The problem
Every brief followed the same pattern. The copywriter opens Sheets, searches for relevant past briefs manually, checks Meta Ads for what performed, guesses at brand voice from examples they remember, then writes one or two variations. That's 45 to 60 minutes of setup before any actual writing starts, every single brief.
All the inputs this process needs already exist in structured systems. Briefs are in Google Sheets. Performance data is in Meta and Klaviyo. Brand voice can be extracted from the best-performing approved briefs. The workflow just didn't exist to pull them together.
How it works
The workflow runs on a schedule. No form to fill, no trigger from a human. It wakes up, collects everything it needs, generates the copy, and drops it where the team expects it.
The AI prompt combines the current brief with the top-performing approved examples sorted by engagement score, plus a live performance summary from Meta and Klaviyo. The model sees what good looks like for this specific brand, what's been performing numerically, then the actual task. Output is structured JSON so each variation writes back cleanly to the right Sheets column.
What changed
Copywriter manually reviews past briefs, checks ad manager for recent performance, writes 1–2 variations from scratch. 45–90 minutes of prep per brief, inconsistent brand voice across writers.
Brief is flagged ready. Workflow runs overnight. Writer opens Sheets in the morning to find 3 on-brand variations with performance context attached. Review takes 10 minutes.

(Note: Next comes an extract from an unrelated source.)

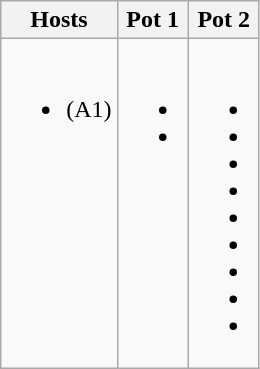
Pot 1 (152, 20)
Hosts (59, 20)
(A1) (59, 204)
Pot 2 (224, 20)
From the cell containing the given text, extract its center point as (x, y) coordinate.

Every variation is written with context from the team's top-performing Meta and Klaviyo campaigns — not generic best practices.
Approved copy feeds back into the reference pool. The model's understanding of brand voice improves with every brief that goes through.
Consistency is the less obvious win. When brand voice lives in a system instead of individuals, it doesn't drift when someone is on holiday or a new hire joins.